From: Mike Galbraith <efault@gmx.de>
To: Peter Zijlstra <peterz@infradead.org>
Cc: Ingo Molnar <mingo@elte.hu>, LKML <linux-kernel@vger.kernel.org>
Subject: Re: [patch] sched: fix b5d9d734 blunder in task_new_fair()
Date: Fri, 27 Nov 2009 09:57:44 +0100 [thread overview]
Message-ID: <1259312264.7747.4.camel@marge.simson.net> (raw)

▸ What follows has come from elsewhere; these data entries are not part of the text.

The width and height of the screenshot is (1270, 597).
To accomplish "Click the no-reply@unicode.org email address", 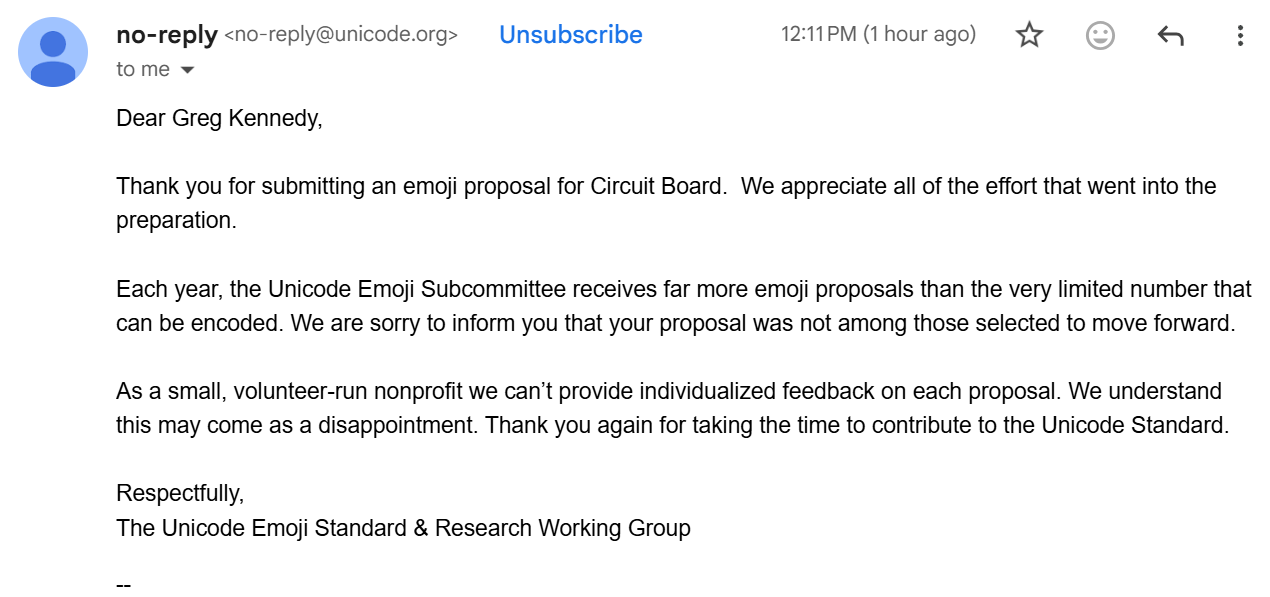I will 340,35.
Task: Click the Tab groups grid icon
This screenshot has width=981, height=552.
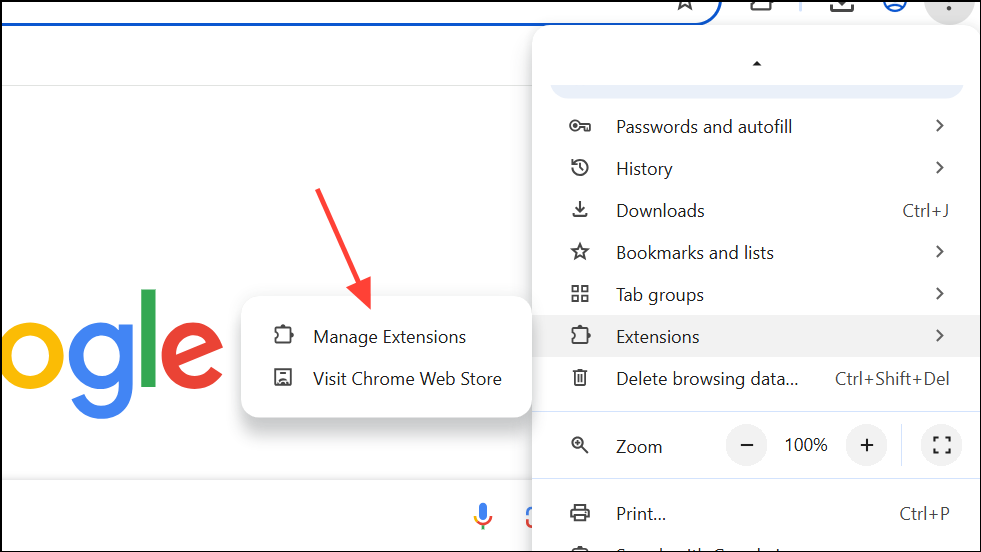Action: coord(580,294)
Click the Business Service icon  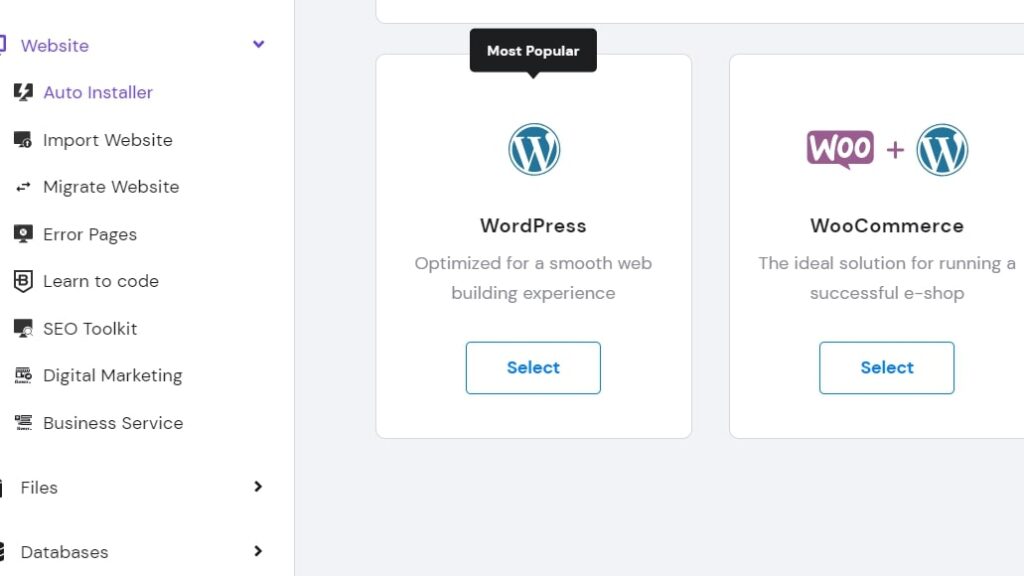pos(23,423)
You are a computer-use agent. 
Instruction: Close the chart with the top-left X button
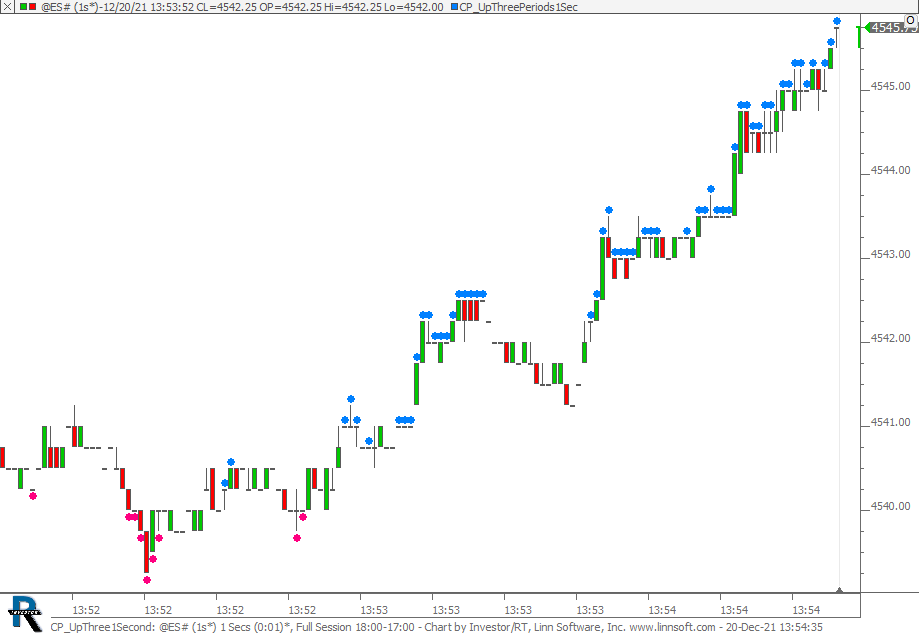tap(7, 7)
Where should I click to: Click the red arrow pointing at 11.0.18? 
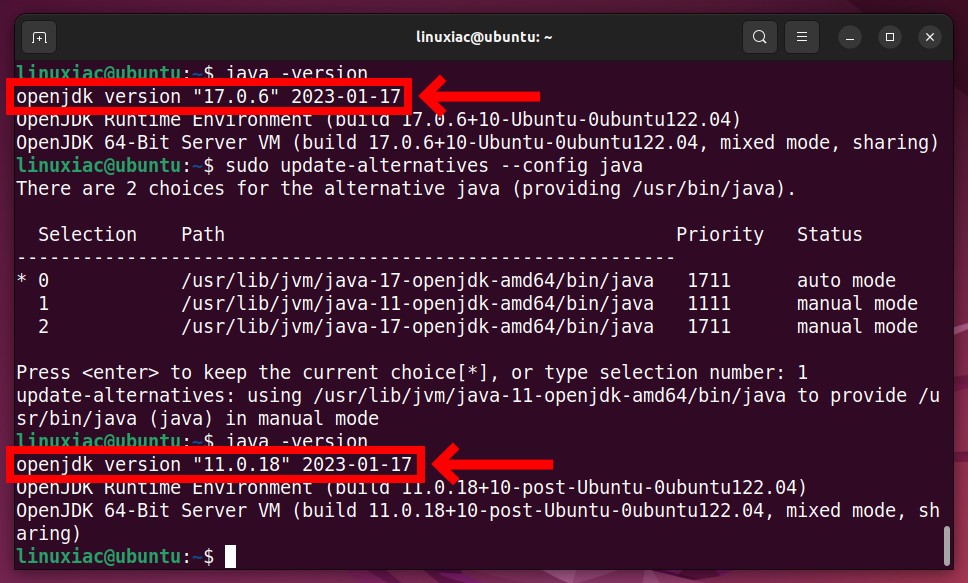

In-Reply-To: <1259311550.6110.241.camel@marge.simson.net>
On Fri, 2009-11-27 at 09:45 +0100, Mike Galbraith wrote:
> Off list
Guess not, mouse went click on the way to save menu. Oh well, was going
to spare thousands of mailboxes another confused /me message, but too
late now.
> On Thu, 2009-11-26 at 17:26 +0100, Peter Zijlstra wrote:
> > On Sun, 2009-11-22 at 13:07 +0100, Mike Galbraith wrote:
> > > @@ -2589,16 +2588,10 @@ void sched_fork(struct task_struct *p, i
> > > */
> > > p->prio = current->normal_prio;
> > >
> > > - if (!rt_prio(p->prio))
> > > + if (!task_has_rt_policy(p))
> > > p->sched_class = &fair_sched_class;
> > >
> > > -#ifdef CONFIG_SMP
> > > - cpu = p->sched_class->select_task_rq(p, SD_BALANCE_FORK, 0);
> > > -#endif
> > > - local_irq_save(flags);
> > > - update_rq_clock(cpu_rq(cpu));
> > > - set_task_cpu(p, cpu);
> > > - local_irq_restore(flags);
> > > + __set_task_cpu(p, cpu);
> >
> > OK, so I figured out why it was in sched_fork() and not in
> > wake_up_new_task().
> >
> > It is because in sched_fork() the new task isn't in the tasklist yet and
> > can therefore not race with any other migration logic.
>
> All the raciness I'm fretting over probably just doesn't matter much.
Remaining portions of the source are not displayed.